Dubai

There will be no more of the elephant-sized deals in the Gulf’s mergers and acquisition market — but the time is ripe for smaller deals, according to Alberto Palombi, managing director and head of Middle East and North Africa territory at the Swiss bank UBS.

“In comparison with $45 billion merger that happened in Saudi banking or the FAB merger or the triple ADCB-UNB-Al Hilal merger that happened, we are not going to see so many of those,” he said. “A lot of M&A pipeline has been driven by banking consolidation. If you take those out then there wouldn’t be so much M&A.

But still, transactions are there and at a good flow. Hopefully, we would see more transactions happening in the next 24 months.”

Setting the agenda

M&A has been the top driver of investment banking activity in the region. The world’s largest oil producer Saudi Aramco brought a 70 per cent stake in Saudi Basic Industries Corp. (Sabic) from the kingdom’s wealth fund for $69.1 billion in one of the biggest deals in the global chemical industry.

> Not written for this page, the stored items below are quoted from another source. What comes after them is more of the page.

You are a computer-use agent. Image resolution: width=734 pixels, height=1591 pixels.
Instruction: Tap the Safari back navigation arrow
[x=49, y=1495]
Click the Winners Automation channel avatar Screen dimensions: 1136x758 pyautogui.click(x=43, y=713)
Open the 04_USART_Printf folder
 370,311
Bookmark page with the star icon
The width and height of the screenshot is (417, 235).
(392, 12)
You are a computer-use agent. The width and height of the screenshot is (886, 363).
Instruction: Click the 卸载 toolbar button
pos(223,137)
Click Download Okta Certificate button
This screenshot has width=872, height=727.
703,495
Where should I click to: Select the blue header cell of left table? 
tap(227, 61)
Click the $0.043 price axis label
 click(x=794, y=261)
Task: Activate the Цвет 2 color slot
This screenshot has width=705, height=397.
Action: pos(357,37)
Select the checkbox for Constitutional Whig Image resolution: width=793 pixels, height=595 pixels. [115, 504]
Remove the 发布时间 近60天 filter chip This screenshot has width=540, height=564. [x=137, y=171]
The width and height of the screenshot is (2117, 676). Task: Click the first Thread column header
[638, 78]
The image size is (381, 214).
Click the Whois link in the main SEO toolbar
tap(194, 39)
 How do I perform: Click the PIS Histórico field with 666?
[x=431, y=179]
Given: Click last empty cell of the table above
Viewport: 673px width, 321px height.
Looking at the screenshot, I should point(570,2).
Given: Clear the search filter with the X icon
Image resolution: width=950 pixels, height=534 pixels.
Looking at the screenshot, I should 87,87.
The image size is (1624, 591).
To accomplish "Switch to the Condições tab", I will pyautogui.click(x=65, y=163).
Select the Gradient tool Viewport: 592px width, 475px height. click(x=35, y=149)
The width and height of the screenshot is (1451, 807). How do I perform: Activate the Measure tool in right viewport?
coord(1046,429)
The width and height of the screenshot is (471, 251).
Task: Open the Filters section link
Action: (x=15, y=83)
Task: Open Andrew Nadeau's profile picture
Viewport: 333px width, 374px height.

There have been high-profile mergers in banking as well. The merger between Saudi British Bank (SABB), the HSBC Holdings affiliate, with Alawwal Bank created Saudi’s third largest bank with an asset size of more than 257 billion riyals. In 2017, National Bank of Abu Dhabi merged with First Gulf Bank to create UAE’s largest bank, with assets in excess of Dh670 billion.

New sectors will enter M&A fray

“The next wave of consolidation would come from consumer, retail, health care, and these would play a bigger role,” the UBS official added.

Companies in the Gulf have been resorting to consolidation as economy shrinks, forcing firms to minimise cost even as revenues fall. “There are so many reasons why a transaction happen. The current macroeconomic environment is not helping and growth is a little more difficult to achieve. Shareholders and managements are focusing more on efficiencies, cost reduction and synergies,” he added.

IPO activity

Palombi said there were a few primary offerings that they were aware of. “In the last four to five months we had two big IPOs with listings done in the UK. The IPO pipeline has been decent in the past 12-18 months, and we know a few companies that are planning in terms of listing.” (Finablr and Network International were the two to list in London.)

Saudi Arabia led the primary market activity in the second quarter with three deals worth $1.02 billion led by privatisation activity, according to data from Ernst and Young. The second quarter witnessed a sizeable improvement in IPO activity, both in volume and value, when compared to a single IPO that raised $57.6 million in the first quarter of 2019.